Certaines entreprises prennent des mesures plus radicales en interdisant les e-mails à l’interne de manière partielle ou totale, afin que les ordinateurs ne crépitent plus et que l’information s’échange au moment prévu pour, dans les séances notamment. En France, Price-Minister coupe les messageries une demi-journée par mois. Au siège de Virgin Management, le système s’arrête pendant une heure, tous les mercredis après-midi. Dans le Michigan, aux Etats-Unis, la start-up Menlo Innovations a interdit les e-mails entre employés.
Messageries déconnectées au travail
Mais la plupart des entreprises ne prennent pas de décisions aussi radicales. Du coup, c’est à chacun de se faire violence afin de ne pas exploser sous les sollicitations. Paradoxalement, la technologie peut être une aide efficace. Car ces dernières années, des dizaines d’applications se sont développées sur ce secteur. L’une des plus connues est Focus Booster, qui se base sur la technique Pomodoro, qui planifie des périodes de travail de 25 minutes, suivies d’une pause. L’application chronomètre le tout, ce qui évite d’aller consulter ses e-mails alors que l’on est plongé dans la rédaction d’un mémo important.
D’autres applications sont plus ou moins restrictives, en supprimant à votre place toute possibilité de surfer tout en écrivant. Boomerang, par exemple, bloque la réception d’e-mails pour une durée convenue à l’avance.
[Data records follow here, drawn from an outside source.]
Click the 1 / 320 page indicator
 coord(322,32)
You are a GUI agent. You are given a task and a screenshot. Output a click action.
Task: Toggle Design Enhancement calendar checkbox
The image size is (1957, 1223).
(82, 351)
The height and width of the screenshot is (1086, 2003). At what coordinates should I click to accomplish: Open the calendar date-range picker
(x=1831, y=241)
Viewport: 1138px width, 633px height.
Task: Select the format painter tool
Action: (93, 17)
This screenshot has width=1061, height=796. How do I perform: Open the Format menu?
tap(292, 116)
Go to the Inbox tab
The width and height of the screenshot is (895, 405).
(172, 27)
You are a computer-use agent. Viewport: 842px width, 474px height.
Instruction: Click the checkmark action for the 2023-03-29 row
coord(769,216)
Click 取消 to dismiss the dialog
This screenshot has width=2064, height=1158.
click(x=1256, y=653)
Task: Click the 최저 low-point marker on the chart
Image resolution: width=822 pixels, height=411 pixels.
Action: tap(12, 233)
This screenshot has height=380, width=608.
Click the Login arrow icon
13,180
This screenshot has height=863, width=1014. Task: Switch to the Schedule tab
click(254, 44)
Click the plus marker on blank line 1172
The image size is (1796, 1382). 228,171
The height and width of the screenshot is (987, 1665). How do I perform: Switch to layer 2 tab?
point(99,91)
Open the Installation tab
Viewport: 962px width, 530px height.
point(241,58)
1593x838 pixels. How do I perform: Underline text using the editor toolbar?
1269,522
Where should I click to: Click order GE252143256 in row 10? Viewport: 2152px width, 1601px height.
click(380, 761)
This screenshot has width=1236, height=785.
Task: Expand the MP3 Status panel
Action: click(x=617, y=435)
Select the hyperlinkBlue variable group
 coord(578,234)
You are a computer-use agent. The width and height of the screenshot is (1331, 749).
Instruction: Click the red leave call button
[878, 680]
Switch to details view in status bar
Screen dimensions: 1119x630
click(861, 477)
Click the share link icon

RescueTime surveille votre activité en ligne et vous ouvre les yeux sur votre addiction éventuelle aux réseaux sociaux, en vous indiquant combien de temps, dans la journée, vous avez passé sur Facebook. DeskTime, utilisée par de nombreuses sociétés, propose la même fonction. La plupart de ces outils sont disponibles gratuitement. En version payante, ils peuvent envoyer des alertes aux utilisateurs dont les distractions sont trop nombreuses. Ils ont surtout le mérite de leur faire réaliser combien les nouvelles technologies perturbent la concentration.